But, this fable claims man’s lot is forecast; there’s to be no questioning one’s place or destiny. To do so is the “uttermost degree of Madness and Folly, to Appeal from Providence and Nature” as Sir Roger L’Estrange put it in 1692. In other words, there’s no such concept as “free will”.
A century later came the American Revolution which posited a different fate for humans: We are equal and we have “unalienable rights” to “Life, Liberty and the pursuit of Happiness”.
If a peasant wants to be a landowner, the opportunity is there. It is not given, but it can be earned.

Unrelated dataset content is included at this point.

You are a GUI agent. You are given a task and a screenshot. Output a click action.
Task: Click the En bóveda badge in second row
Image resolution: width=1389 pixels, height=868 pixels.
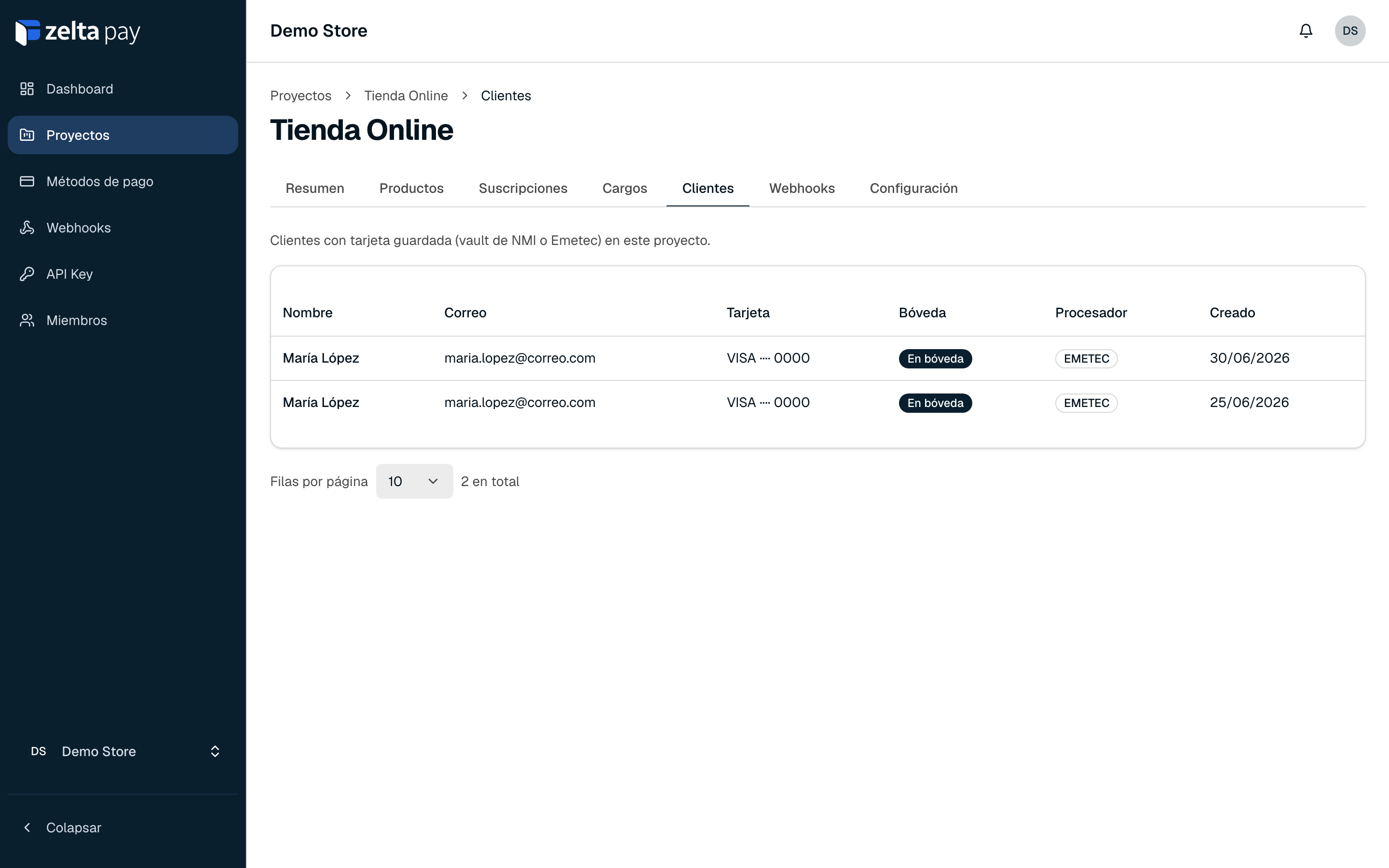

If the dealt hand is not what you want, well, shuffle the cards again. And, it is your business – government butt out – in how you keep or not your Faith.
Imperfect? Yes.
A superior alternative? If you subscribe to Socialism keep in mind what Winston Churchill reportedly said, (1945?), “Capitalism is the uneven distribution of happiness; Socialism is the even distribution of misery.” I’d guess, not being a political theorist, that socialists cannot abide the notion of free will. Self determination is anathema.
Since Aesop’s telling of the fable of the Pissing Donkeys (a great name for a garage rock band) he may have inspired others. There’s Wailing Willie Nelson’s, “Whiskey River” (don’t run dry), Patti Smith’s hard rock “Pissing in the River” and not to be outdone, Julie London’s smoky “Cry Me a River”.
*Source: Aesop’s Fables. A new translation by Laura Gibbs. Oxford University Press (World’s Classics): Oxford, 2002.
**Everyman’s Library Children’s Classics.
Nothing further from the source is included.